Problem to solve: Across all lines of the entries, tally those with the word "size" in them. The reply is the tally, by itself.

Collected data entries:
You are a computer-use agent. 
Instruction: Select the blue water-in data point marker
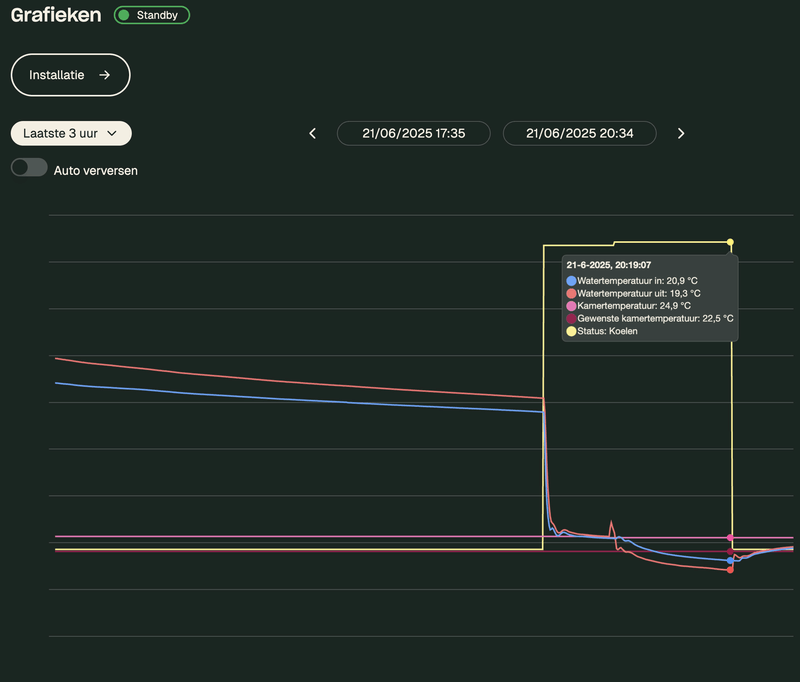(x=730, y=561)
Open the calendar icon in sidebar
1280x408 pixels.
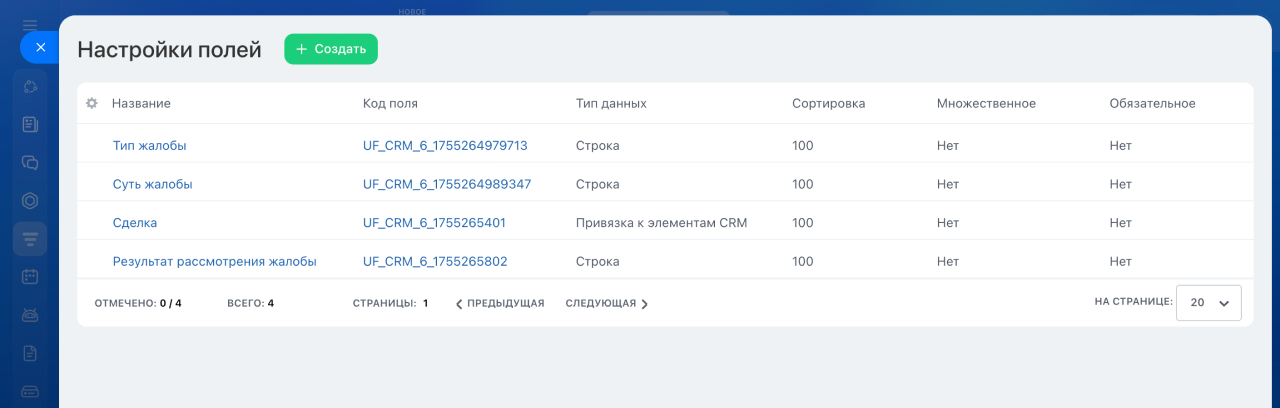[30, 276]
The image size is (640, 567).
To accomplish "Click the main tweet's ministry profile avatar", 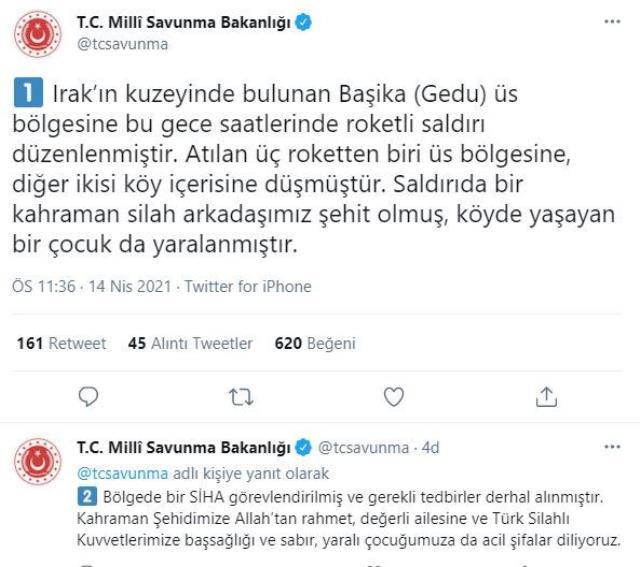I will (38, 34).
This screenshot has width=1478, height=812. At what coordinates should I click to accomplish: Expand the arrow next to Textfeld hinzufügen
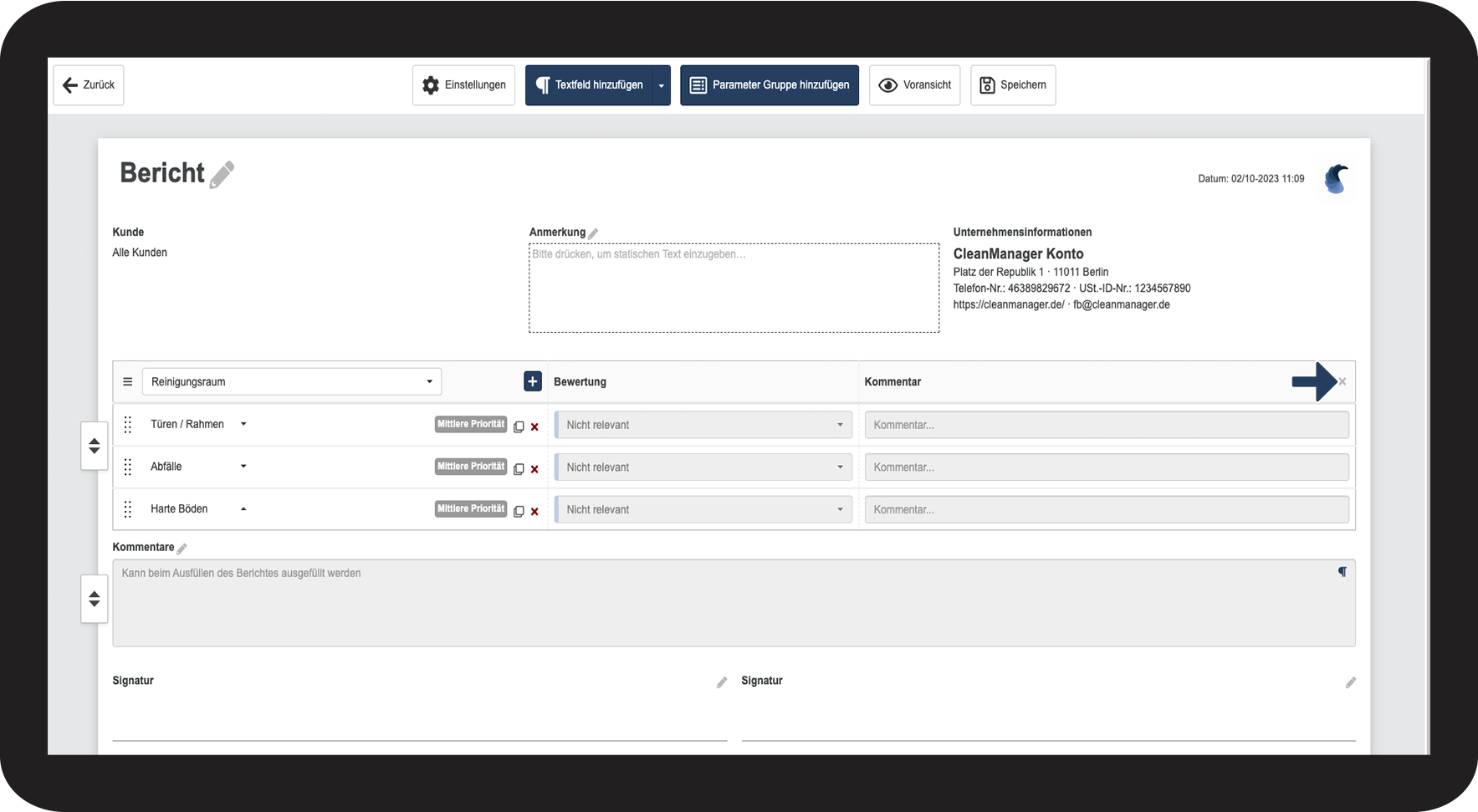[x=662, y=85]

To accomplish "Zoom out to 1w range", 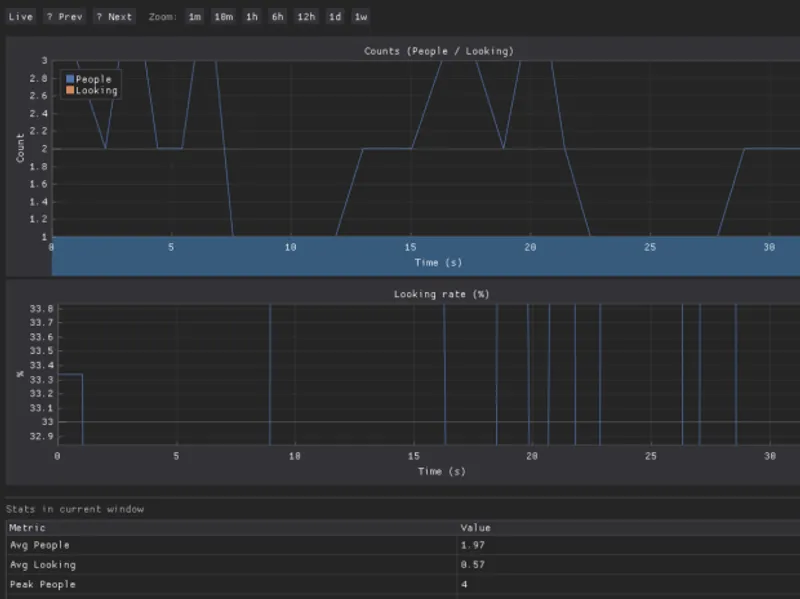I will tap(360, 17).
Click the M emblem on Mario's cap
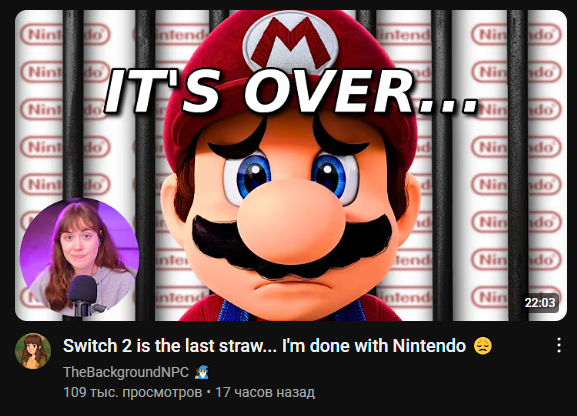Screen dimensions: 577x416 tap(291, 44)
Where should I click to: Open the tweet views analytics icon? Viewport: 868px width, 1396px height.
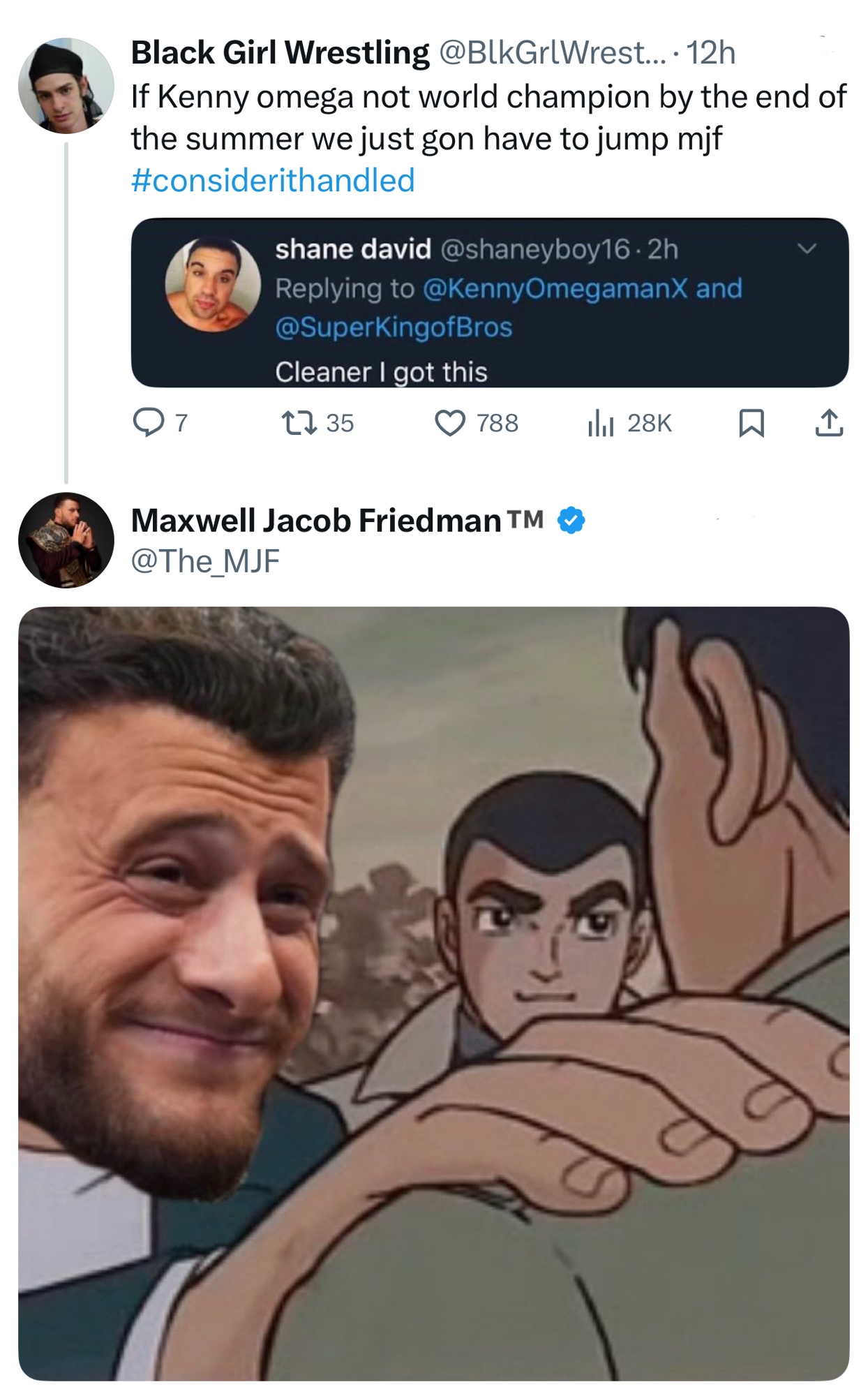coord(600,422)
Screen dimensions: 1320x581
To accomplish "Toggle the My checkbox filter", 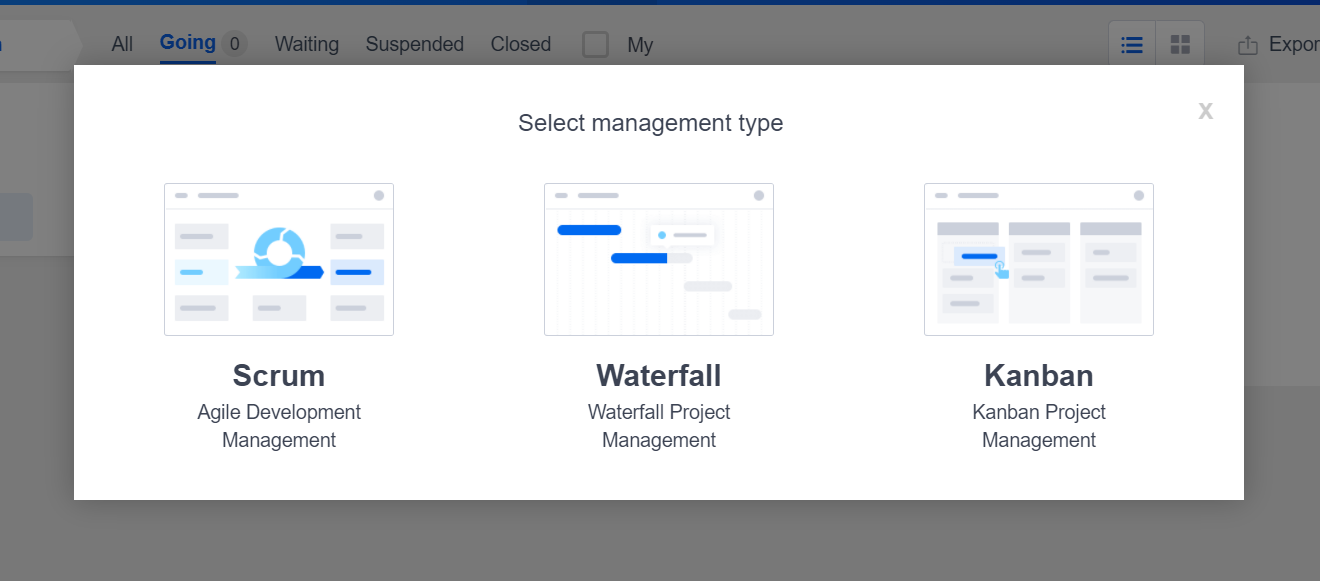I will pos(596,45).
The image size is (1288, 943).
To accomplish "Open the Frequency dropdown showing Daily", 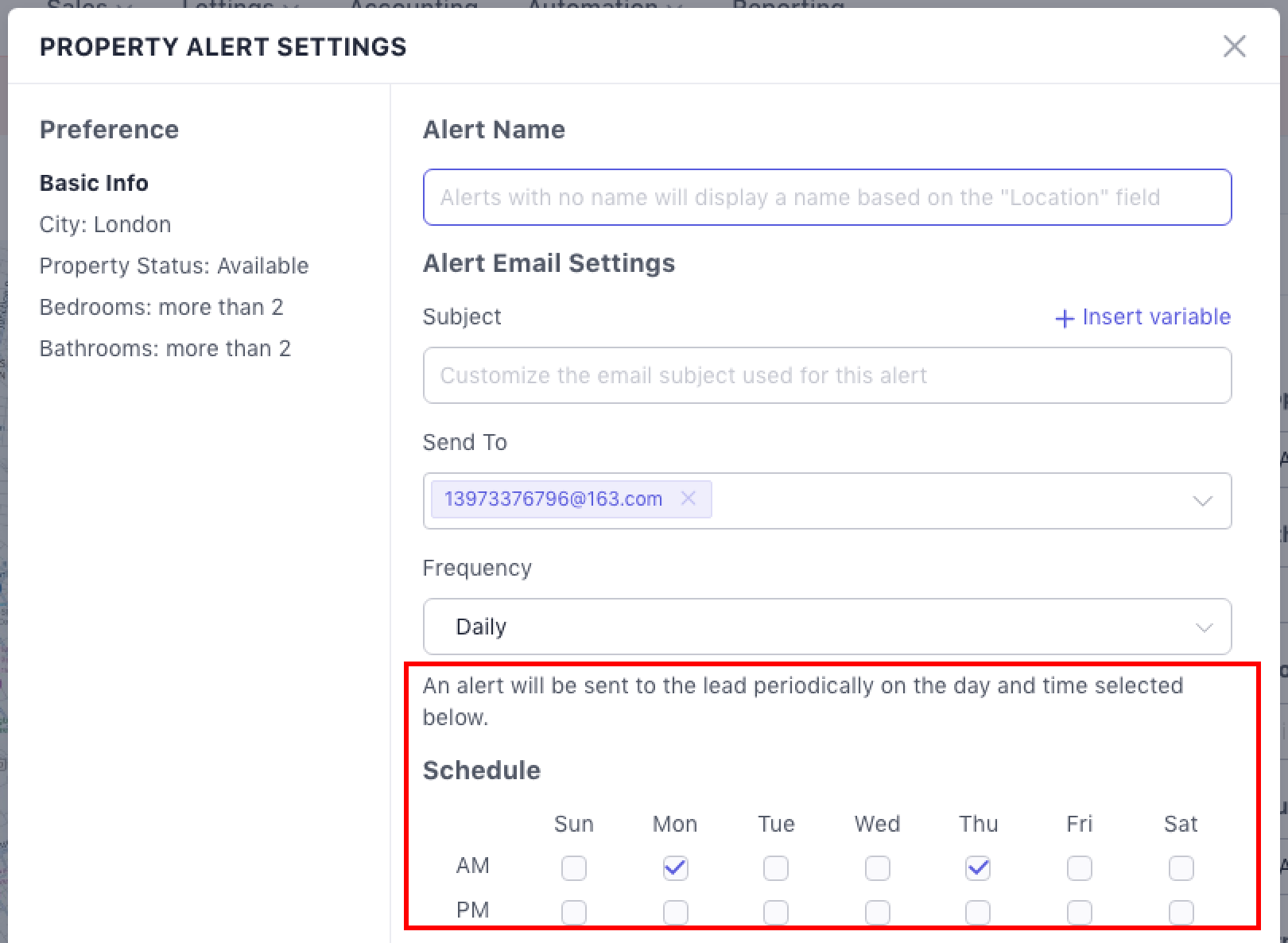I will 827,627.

Solution below: 2